◆ Problem details ◆
Each line below should be written out again exactly.

═════ The records ═════

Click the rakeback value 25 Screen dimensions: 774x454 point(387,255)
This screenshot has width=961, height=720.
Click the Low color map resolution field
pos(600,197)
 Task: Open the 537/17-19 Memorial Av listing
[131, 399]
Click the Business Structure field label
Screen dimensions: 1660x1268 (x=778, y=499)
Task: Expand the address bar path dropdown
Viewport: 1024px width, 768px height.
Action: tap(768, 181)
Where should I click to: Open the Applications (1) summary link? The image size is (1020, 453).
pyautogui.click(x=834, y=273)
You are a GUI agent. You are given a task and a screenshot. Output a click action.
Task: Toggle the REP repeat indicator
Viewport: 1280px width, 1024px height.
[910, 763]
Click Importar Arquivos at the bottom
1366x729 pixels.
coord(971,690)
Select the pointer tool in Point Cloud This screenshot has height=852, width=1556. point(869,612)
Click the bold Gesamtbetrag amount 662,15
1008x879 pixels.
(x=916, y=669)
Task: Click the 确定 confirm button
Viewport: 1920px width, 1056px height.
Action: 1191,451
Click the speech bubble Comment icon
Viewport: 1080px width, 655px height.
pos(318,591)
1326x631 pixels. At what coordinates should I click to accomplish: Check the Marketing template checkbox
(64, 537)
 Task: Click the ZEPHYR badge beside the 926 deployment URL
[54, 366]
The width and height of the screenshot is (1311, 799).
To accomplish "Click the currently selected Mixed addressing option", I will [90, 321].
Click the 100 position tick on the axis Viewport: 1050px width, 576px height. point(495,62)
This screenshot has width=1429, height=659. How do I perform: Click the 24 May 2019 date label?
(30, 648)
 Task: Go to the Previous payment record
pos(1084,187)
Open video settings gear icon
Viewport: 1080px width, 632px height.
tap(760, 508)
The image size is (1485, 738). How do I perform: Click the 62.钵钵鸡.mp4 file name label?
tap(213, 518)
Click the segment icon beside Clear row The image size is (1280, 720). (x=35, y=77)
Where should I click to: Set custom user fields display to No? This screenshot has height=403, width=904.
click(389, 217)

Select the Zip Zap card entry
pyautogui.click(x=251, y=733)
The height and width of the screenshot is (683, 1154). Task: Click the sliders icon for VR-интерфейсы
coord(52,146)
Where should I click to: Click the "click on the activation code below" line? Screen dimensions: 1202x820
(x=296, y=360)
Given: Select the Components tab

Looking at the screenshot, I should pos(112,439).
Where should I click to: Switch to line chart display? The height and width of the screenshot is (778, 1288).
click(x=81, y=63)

═════

◆ Completed task ◆
Click the rakeback value 25 Screen dimensions: 774x454 point(387,255)
This screenshot has width=961, height=720.
Click the Low color map resolution field
pos(600,197)
 Task: Open the 537/17-19 Memorial Av listing
[131, 399]
Click the Business Structure field label
Screen dimensions: 1660x1268 (x=778, y=499)
Task: Expand the address bar path dropdown
Viewport: 1024px width, 768px height.
Action: tap(768, 181)
Where should I click to: Open the Applications (1) summary link? The image size is (1020, 453).
pyautogui.click(x=834, y=273)
You are a GUI agent. You are given a task and a screenshot. Output a click action.
Task: Toggle the REP repeat indicator
Viewport: 1280px width, 1024px height.
[910, 763]
Click Importar Arquivos at the bottom
1366x729 pixels.
coord(971,690)
Select the pointer tool in Point Cloud This screenshot has height=852, width=1556. point(869,612)
Click the bold Gesamtbetrag amount 662,15
1008x879 pixels.
(x=916, y=669)
Task: Click the 确定 confirm button
Viewport: 1920px width, 1056px height.
Action: 1191,451
Click the speech bubble Comment icon
Viewport: 1080px width, 655px height.
pos(318,591)
1326x631 pixels. At what coordinates should I click to accomplish: Check the Marketing template checkbox
(64, 537)
 Task: Click the ZEPHYR badge beside the 926 deployment URL
[54, 366]
The width and height of the screenshot is (1311, 799).
To accomplish "Click the currently selected Mixed addressing option", I will [90, 321].
Click the 100 position tick on the axis Viewport: 1050px width, 576px height. point(495,62)
This screenshot has width=1429, height=659. How do I perform: Click the 24 May 2019 date label?
(30, 648)
 Task: Go to the Previous payment record
pos(1084,187)
Open video settings gear icon
Viewport: 1080px width, 632px height.
tap(760, 508)
The image size is (1485, 738). How do I perform: Click the 62.钵钵鸡.mp4 file name label?
tap(213, 518)
Click the segment icon beside Clear row The image size is (1280, 720). (x=35, y=77)
Where should I click to: Set custom user fields display to No? This screenshot has height=403, width=904.
click(389, 217)

Select the Zip Zap card entry
pyautogui.click(x=251, y=733)
The height and width of the screenshot is (683, 1154). Task: Click the sliders icon for VR-интерфейсы
coord(52,146)
Where should I click to: Click the "click on the activation code below" line? Screen dimensions: 1202x820
(x=296, y=360)
Given: Select the Components tab

Looking at the screenshot, I should pos(112,439).
Where should I click to: Switch to line chart display? The height and width of the screenshot is (778, 1288).
click(x=81, y=63)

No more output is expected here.